*The input*
· · · · · · ·
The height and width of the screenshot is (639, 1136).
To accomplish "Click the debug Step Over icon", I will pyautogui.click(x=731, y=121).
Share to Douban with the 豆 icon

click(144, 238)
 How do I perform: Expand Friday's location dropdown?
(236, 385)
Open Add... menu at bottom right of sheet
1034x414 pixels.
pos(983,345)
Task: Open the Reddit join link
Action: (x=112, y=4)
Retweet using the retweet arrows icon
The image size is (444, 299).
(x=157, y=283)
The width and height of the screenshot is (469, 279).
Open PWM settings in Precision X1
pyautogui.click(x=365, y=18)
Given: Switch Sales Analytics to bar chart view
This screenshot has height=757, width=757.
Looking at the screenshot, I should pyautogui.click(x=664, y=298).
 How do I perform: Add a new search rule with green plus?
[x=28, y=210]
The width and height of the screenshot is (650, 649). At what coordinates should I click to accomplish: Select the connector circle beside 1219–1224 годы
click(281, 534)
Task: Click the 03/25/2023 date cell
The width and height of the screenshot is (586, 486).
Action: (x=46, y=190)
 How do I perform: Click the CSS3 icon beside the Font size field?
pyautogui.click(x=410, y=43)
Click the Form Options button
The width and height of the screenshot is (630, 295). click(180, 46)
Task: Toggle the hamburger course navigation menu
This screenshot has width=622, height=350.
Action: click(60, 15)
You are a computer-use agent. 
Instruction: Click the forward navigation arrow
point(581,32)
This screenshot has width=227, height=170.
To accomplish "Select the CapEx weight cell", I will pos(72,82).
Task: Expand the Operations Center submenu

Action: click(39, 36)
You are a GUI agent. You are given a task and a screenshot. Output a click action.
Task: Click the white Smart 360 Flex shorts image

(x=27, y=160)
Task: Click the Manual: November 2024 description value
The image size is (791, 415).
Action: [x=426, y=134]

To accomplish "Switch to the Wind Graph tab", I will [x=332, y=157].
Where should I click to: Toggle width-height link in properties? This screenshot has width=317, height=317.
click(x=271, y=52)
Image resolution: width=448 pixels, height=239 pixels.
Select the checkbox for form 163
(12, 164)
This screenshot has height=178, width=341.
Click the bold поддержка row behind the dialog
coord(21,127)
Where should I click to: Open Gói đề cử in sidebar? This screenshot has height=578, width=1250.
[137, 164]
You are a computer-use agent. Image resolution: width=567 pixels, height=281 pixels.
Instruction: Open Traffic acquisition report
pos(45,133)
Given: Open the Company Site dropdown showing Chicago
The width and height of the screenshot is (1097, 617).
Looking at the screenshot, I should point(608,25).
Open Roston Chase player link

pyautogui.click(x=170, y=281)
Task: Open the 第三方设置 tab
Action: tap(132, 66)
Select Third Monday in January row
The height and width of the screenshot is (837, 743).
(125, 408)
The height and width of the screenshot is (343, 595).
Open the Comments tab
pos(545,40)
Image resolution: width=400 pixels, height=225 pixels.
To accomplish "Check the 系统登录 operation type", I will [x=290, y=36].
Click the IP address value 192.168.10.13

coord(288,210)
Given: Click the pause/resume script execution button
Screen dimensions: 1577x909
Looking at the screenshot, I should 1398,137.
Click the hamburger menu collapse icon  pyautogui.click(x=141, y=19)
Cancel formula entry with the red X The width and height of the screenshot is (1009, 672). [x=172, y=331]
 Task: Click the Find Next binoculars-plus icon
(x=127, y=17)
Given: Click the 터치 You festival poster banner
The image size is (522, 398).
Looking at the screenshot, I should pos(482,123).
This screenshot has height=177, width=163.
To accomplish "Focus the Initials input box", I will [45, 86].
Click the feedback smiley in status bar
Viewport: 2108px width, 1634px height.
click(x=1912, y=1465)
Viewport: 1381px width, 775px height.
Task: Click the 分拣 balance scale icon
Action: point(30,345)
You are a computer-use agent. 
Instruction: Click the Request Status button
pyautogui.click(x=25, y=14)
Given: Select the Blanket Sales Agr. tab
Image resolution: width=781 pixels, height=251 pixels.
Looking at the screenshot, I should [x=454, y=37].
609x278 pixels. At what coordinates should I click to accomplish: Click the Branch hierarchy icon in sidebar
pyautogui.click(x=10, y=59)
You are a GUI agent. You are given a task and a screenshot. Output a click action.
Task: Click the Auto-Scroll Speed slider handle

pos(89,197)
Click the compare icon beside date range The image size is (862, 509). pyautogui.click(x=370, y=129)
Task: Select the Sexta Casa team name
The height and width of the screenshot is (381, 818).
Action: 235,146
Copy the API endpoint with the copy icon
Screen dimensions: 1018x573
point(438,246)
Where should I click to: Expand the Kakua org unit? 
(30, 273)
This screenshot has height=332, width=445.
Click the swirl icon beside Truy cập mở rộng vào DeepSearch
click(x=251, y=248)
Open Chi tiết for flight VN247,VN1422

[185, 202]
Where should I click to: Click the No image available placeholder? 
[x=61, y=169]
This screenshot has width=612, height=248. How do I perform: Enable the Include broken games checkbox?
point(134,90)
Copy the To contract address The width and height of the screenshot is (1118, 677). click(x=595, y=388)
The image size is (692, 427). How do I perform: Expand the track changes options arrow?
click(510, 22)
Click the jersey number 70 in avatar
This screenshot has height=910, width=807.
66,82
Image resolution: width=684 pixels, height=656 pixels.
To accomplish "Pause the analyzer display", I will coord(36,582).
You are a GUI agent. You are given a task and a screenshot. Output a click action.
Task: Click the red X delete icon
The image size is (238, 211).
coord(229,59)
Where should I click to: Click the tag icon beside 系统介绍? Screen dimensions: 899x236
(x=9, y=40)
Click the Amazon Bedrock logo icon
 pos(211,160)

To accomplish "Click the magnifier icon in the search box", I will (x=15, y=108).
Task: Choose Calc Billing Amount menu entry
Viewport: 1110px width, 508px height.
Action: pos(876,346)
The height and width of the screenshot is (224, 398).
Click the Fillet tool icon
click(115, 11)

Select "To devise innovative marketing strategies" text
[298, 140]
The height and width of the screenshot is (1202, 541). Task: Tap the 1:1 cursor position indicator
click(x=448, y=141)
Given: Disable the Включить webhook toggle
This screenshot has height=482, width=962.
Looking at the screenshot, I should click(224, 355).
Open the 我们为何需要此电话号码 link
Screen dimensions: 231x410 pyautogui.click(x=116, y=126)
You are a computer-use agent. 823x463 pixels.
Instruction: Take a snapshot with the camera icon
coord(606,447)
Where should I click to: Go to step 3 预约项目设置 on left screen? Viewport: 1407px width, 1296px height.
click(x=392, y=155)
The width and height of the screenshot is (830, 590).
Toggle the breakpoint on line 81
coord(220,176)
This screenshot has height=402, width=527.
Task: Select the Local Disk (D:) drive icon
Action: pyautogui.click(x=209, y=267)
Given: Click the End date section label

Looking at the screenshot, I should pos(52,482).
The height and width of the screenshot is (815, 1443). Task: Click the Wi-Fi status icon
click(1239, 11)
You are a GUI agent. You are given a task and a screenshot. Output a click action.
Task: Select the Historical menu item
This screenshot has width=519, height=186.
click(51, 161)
· · · · · · ·
*Exercise objective*
Swap "How do I perform" for "How do I carry out" wherever it appears in the rows above. Leave everything else unchanged.

*Task answer*
The height and width of the screenshot is (639, 1136).
To accomplish "Click the debug Step Over icon", I will pyautogui.click(x=731, y=121).
Share to Douban with the 豆 icon

click(144, 238)
 How do I carry out: Expand Friday's location dropdown?
(236, 385)
Open Add... menu at bottom right of sheet
1034x414 pixels.
pos(983,345)
Task: Open the Reddit join link
Action: (x=112, y=4)
Retweet using the retweet arrows icon
The image size is (444, 299).
(x=157, y=283)
The width and height of the screenshot is (469, 279).
Open PWM settings in Precision X1
pyautogui.click(x=365, y=18)
Given: Switch Sales Analytics to bar chart view
This screenshot has height=757, width=757.
Looking at the screenshot, I should pyautogui.click(x=664, y=298).
 How do I carry out: Add a new search rule with green plus?
[x=28, y=210]
The width and height of the screenshot is (650, 649). At what coordinates should I click to accomplish: Select the connector circle beside 1219–1224 годы
click(281, 534)
Task: Click the 03/25/2023 date cell
The width and height of the screenshot is (586, 486).
Action: (x=46, y=190)
 How do I carry out: Click the CSS3 icon beside the Font size field?
pyautogui.click(x=410, y=43)
Click the Form Options button
The width and height of the screenshot is (630, 295). click(180, 46)
Task: Toggle the hamburger course navigation menu
This screenshot has width=622, height=350.
Action: click(60, 15)
You are a computer-use agent. 
Instruction: Click the forward navigation arrow
point(581,32)
This screenshot has width=227, height=170.
To accomplish "Select the CapEx weight cell", I will pos(72,82).
Task: Expand the Operations Center submenu

Action: click(39, 36)
You are a GUI agent. You are given a task and a screenshot. Output a click action.
Task: Click the white Smart 360 Flex shorts image

(x=27, y=160)
Task: Click the Manual: November 2024 description value
The image size is (791, 415).
Action: [x=426, y=134]

To accomplish "Switch to the Wind Graph tab", I will [x=332, y=157].
Where should I click to: Toggle width-height link in properties? This screenshot has width=317, height=317.
click(x=271, y=52)
Image resolution: width=448 pixels, height=239 pixels.
Select the checkbox for form 163
(12, 164)
This screenshot has height=178, width=341.
Click the bold поддержка row behind the dialog
coord(21,127)
Where should I click to: Open Gói đề cử in sidebar? This screenshot has height=578, width=1250.
[137, 164]
You are a computer-use agent. Image resolution: width=567 pixels, height=281 pixels.
Instruction: Open Traffic acquisition report
pos(45,133)
Given: Open the Company Site dropdown showing Chicago
The width and height of the screenshot is (1097, 617).
Looking at the screenshot, I should point(608,25).
Open Roston Chase player link

pyautogui.click(x=170, y=281)
Task: Open the 第三方设置 tab
Action: tap(132, 66)
Select Third Monday in January row
The height and width of the screenshot is (837, 743).
(125, 408)
The height and width of the screenshot is (343, 595).
Open the Comments tab
pos(545,40)
Image resolution: width=400 pixels, height=225 pixels.
To accomplish "Check the 系统登录 operation type", I will [x=290, y=36].
Click the IP address value 192.168.10.13

coord(288,210)
Given: Click the pause/resume script execution button
Screen dimensions: 1577x909
Looking at the screenshot, I should 1398,137.
Click the hamburger menu collapse icon  pyautogui.click(x=141, y=19)
Cancel formula entry with the red X The width and height of the screenshot is (1009, 672). [x=172, y=331]
 Task: Click the Find Next binoculars-plus icon
(x=127, y=17)
Given: Click the 터치 You festival poster banner
The image size is (522, 398).
Looking at the screenshot, I should pos(482,123).
This screenshot has height=177, width=163.
To accomplish "Focus the Initials input box", I will [45, 86].
Click the feedback smiley in status bar
Viewport: 2108px width, 1634px height.
click(x=1912, y=1465)
Viewport: 1381px width, 775px height.
Task: Click the 分拣 balance scale icon
Action: point(30,345)
You are a computer-use agent. 
Instruction: Click the Request Status button
pyautogui.click(x=25, y=14)
Given: Select the Blanket Sales Agr. tab
Image resolution: width=781 pixels, height=251 pixels.
Looking at the screenshot, I should [x=454, y=37].
609x278 pixels. At what coordinates should I click to accomplish: Click the Branch hierarchy icon in sidebar
pyautogui.click(x=10, y=59)
You are a GUI agent. You are given a task and a screenshot. Output a click action.
Task: Click the Auto-Scroll Speed slider handle

pos(89,197)
Click the compare icon beside date range The image size is (862, 509). pyautogui.click(x=370, y=129)
Task: Select the Sexta Casa team name
The height and width of the screenshot is (381, 818).
Action: 235,146
Copy the API endpoint with the copy icon
Screen dimensions: 1018x573
point(438,246)
Where should I click to: Expand the Kakua org unit? 
(30, 273)
This screenshot has height=332, width=445.
Click the swirl icon beside Truy cập mở rộng vào DeepSearch
click(x=251, y=248)
Open Chi tiết for flight VN247,VN1422

[185, 202]
Where should I click to: Click the No image available placeholder? 
[x=61, y=169]
This screenshot has width=612, height=248. How do I carry out: Enable the Include broken games checkbox?
point(134,90)
Copy the To contract address The width and height of the screenshot is (1118, 677). click(x=595, y=388)
The image size is (692, 427). How do I carry out: Expand the track changes options arrow?
click(510, 22)
Click the jersey number 70 in avatar
This screenshot has height=910, width=807.
66,82
Image resolution: width=684 pixels, height=656 pixels.
To accomplish "Pause the analyzer display", I will coord(36,582).
You are a GUI agent. You are given a task and a screenshot. Output a click action.
Task: Click the red X delete icon
The image size is (238, 211).
coord(229,59)
Where should I click to: Click the tag icon beside 系统介绍? Screen dimensions: 899x236
(x=9, y=40)
Click the Amazon Bedrock logo icon
 pos(211,160)

To accomplish "Click the magnifier icon in the search box", I will (x=15, y=108).
Task: Choose Calc Billing Amount menu entry
Viewport: 1110px width, 508px height.
Action: pos(876,346)
The height and width of the screenshot is (224, 398).
Click the Fillet tool icon
click(115, 11)

Select "To devise innovative marketing strategies" text
[298, 140]
The height and width of the screenshot is (1202, 541). Task: Tap the 1:1 cursor position indicator
click(x=448, y=141)
Given: Disable the Включить webhook toggle
This screenshot has height=482, width=962.
Looking at the screenshot, I should click(224, 355).
Open the 我们为何需要此电话号码 link
Screen dimensions: 231x410 pyautogui.click(x=116, y=126)
You are a computer-use agent. 823x463 pixels.
Instruction: Take a snapshot with the camera icon
coord(606,447)
Where should I click to: Go to step 3 预约项目设置 on left screen? Viewport: 1407px width, 1296px height.
click(x=392, y=155)
The width and height of the screenshot is (830, 590).
Toggle the breakpoint on line 81
coord(220,176)
This screenshot has height=402, width=527.
Task: Select the Local Disk (D:) drive icon
Action: pyautogui.click(x=209, y=267)
Given: Click the End date section label

Looking at the screenshot, I should pos(52,482).
The height and width of the screenshot is (815, 1443). Task: Click the Wi-Fi status icon
click(1239, 11)
You are a GUI agent. You are given a task and a screenshot. Output a click action.
Task: Select the Historical menu item
This screenshot has width=519, height=186.
click(51, 161)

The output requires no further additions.